During the cold months quite a few of the lakes will fish well in the shallow water. Bass, barra and even golden perch can be caught by luring these shallows. It is important to keep on the move and explore these waters by repeatedly casting. From a boat, an electric motor is the answer. Try to stay quiet, especially when chasing barra, as these fish will hold in water barely deep enough to cover their backs.
Turn the speed of the electric down and be sure to move quietly around the boat. Thumping footsteps and dropped hatch lids are sure ways to spook the fish. These types of sounds travel a long way through the water. Even trying to make big lures land without splashing down too much can increase your chances.
Until next month, buckled rods from The Colonel.
This lake, so well known for its numerous undersized fish, has been producing quite a few decent bass. Some of these fish with their fat bellies are in good condition. Sounding through the deep water reveals quite a few bait clouds, most likely to be bony bream, which seem to be increasing in numbers. A few bonies have even been foul hooked on lures. Bonies make a great meal for predatory fish and lakes containing them usually produce big fish. Let’s hope the Cressbrook’s fish continue to improve in size.
The early morning has been the time to explore the thick weed edges with surface lures. On occasions, the bait can be seen skittering around on the surface. This agitated bait is usually a sign of bigger fish nearby. Place long casts into the area and work the lure slowly back through the zone allowing plenty of pauses. On a recent trip, I watched a number of bass rounding up the bait on the surface and feeding on them with their backs out of the water. It reminded me of fishing Cressbrook in the early days when the bass would work together to push bait into the backs of bays and then feast on them. I flicked a Mazzy Popper just past the commotion, ripped it along a couple of times and paused it in the rippled water. A hungry little bass jumped, with its whole body out of the water as it smacked the lure.
The surface action at Cressbrook does die down a bit during winter but bass can still be caught. Sometimes the action doesn’t start until later in the morning between 8-9am. Another good option is to throw jerkbait and crankbait style lures around the edges. Lures like Rapala Countdowns and Husky Jerks, Cultiva Rippin’ Minnows, Jackall Squirrels and Chubbies are good examples of the style of lures that produce.
In the deeper water, the bass have been of pretty good quality. The section straight across from the boat ramp and out to the buoys of the no fishing area has been holding quite a few fish. These bass can be caught on blade baits, soft lipless crank baits and soft plastics. A sounder is certainly helpful when locating these fish. Look in water between 4-8m deep.
The water level is very low but boats can still be launched safely. The council recently did some more work to ensure the gravel ramp was in good condition. Speed restrictions of 8 knots in open water and 4 knots close to the shore are still in place. Don’t forget your $2.50 entry fee at the gate, which allows you to access the boat ramp and BBQ, picnic and playground facilities.
Fish’n’Bits in Alderly Street, Toowoomba can set you up with the necessary tackle and live shrimp. They’ll also provide a more up-to-date report to help you on your way to scoring some decent catches. If you’re out for an early morning start, don’t forget your warm jacket and beanie.

════════════════

## PROBLEMS AND TASKS
[1] What entry fee does the fishing report say is charged at the gate?
[2] Reproduce the fishing report word for word, from "Turn the speed" up to and including "improve in size.".

## AVAILABLE DATA

════════════════

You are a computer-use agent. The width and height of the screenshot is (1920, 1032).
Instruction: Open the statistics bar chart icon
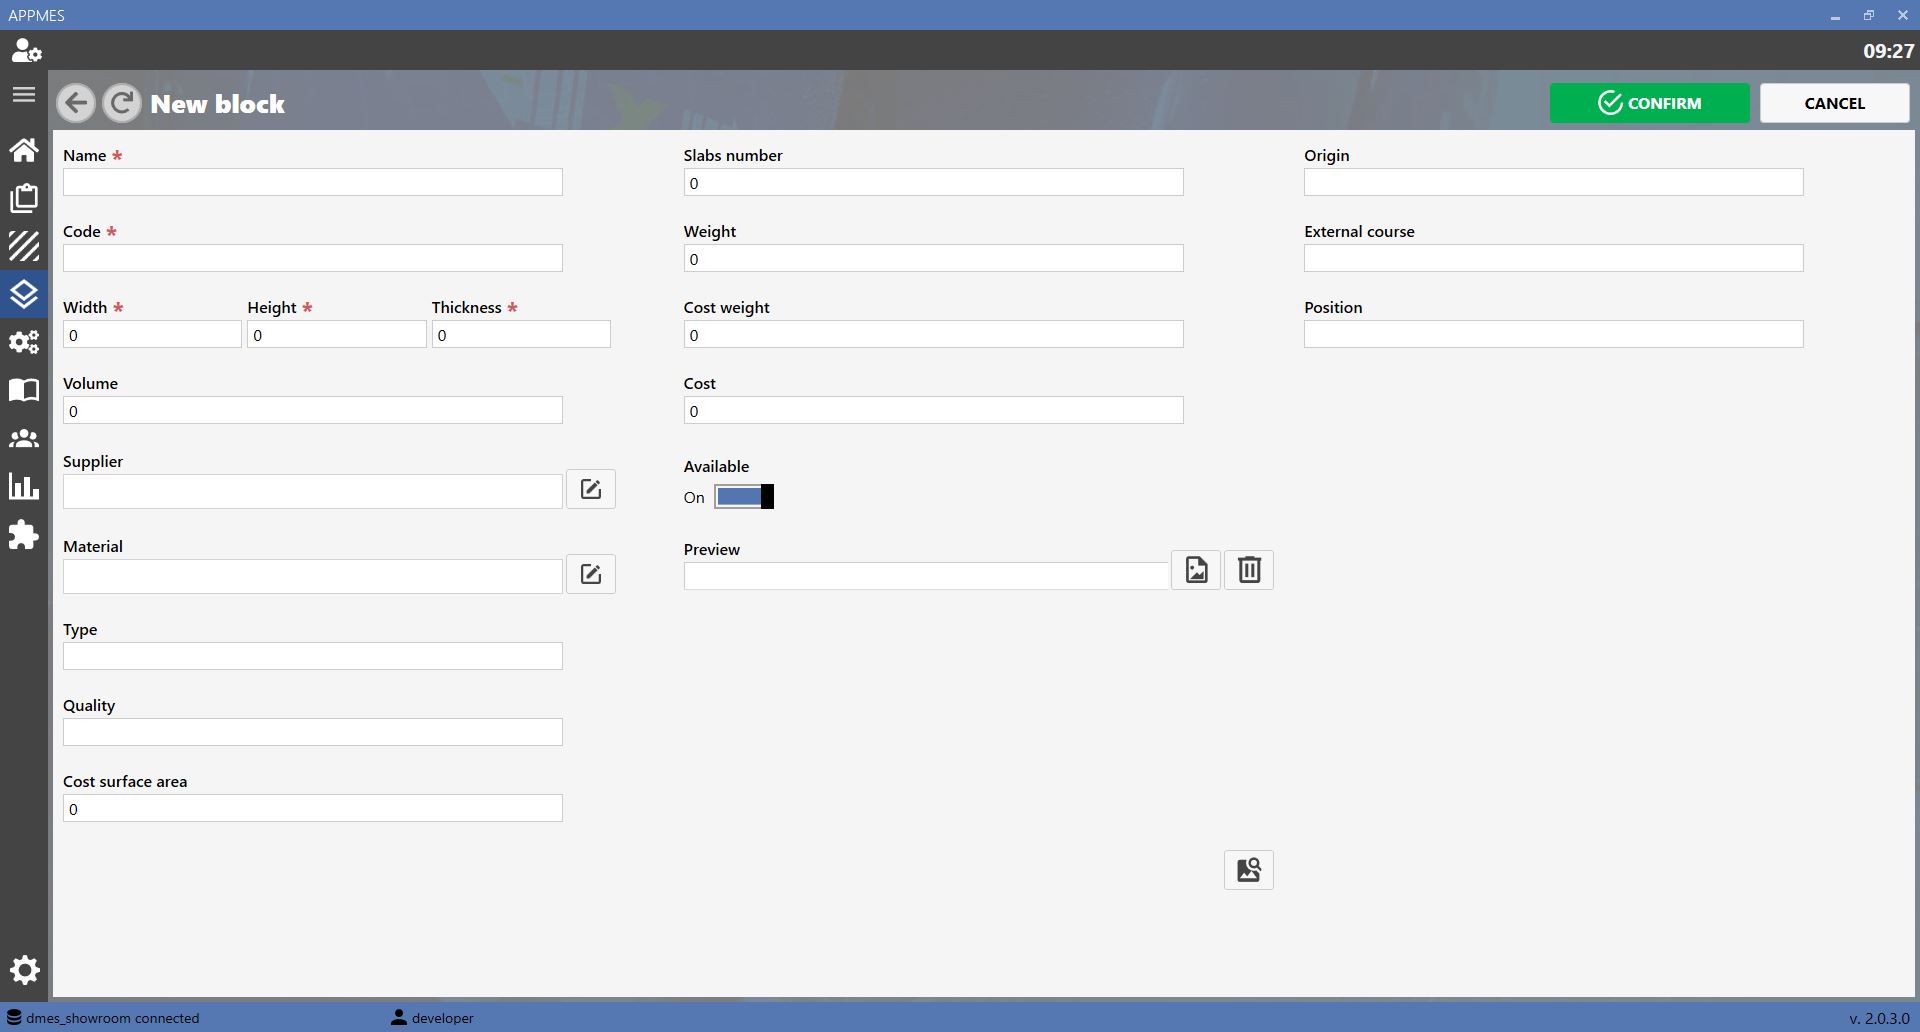coord(24,487)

════════════════

## TASK ANSWERS
[1] $2.50

[2]
Turn the speed of the electric down and be sure to move quietly around the boat. Thumping footsteps and dropped hatch lids are sure ways to spook the fish. These types of sounds travel a long way through the water. Even trying to make big lures land without splashing down too much can increase your chances.
Until next month, buckled rods from The Colonel.
This lake, so well known for its numerous undersized fish, has been producing quite a few decent bass. Some of these fish with their fat bellies are in good condition. Sounding through the deep water reveals quite a few bait clouds, most likely to be bony bream, which seem to be increasing in numbers. A few bonies have even been foul hooked on lures. Bonies make a great meal for predatory fish and lakes containing them usually produce big fish. Let’s hope the Cressbrook’s fish continue to improve in size.